Given entries:
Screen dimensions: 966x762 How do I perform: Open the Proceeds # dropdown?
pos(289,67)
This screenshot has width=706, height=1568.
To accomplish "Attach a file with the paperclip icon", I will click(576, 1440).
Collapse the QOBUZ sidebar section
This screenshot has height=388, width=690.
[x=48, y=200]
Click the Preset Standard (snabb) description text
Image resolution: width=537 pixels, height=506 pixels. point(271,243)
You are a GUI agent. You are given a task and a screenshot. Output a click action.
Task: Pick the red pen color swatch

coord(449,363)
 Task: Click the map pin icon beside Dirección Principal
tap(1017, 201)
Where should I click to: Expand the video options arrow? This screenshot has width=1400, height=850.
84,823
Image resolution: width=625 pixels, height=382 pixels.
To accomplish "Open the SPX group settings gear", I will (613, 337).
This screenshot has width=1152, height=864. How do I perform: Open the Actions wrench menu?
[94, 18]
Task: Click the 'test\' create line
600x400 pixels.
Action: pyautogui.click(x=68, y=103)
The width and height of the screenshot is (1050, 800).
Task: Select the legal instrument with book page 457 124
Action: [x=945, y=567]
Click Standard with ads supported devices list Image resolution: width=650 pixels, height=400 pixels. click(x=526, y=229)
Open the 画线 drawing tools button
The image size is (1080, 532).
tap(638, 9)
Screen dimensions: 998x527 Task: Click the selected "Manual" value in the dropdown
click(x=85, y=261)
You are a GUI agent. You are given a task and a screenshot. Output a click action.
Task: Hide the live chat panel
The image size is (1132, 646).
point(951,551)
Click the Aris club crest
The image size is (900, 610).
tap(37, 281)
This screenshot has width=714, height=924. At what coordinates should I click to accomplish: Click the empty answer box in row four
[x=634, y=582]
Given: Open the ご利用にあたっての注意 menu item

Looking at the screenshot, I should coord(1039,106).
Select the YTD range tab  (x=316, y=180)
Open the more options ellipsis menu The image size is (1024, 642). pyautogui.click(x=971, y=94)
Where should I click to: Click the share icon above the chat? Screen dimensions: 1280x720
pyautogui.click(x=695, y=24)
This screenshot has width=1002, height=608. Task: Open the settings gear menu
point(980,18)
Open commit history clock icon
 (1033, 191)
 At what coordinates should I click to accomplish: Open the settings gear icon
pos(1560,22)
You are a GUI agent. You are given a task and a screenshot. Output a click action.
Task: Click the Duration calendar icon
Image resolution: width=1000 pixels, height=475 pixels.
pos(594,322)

Action item:
Your response should contain each line of the listing in which the word "will" occurs.

Answer below:
To accomplish "Attach a file with the paperclip icon", I will click(576, 1440).
To accomplish "Open the SPX group settings gear", I will (613, 337).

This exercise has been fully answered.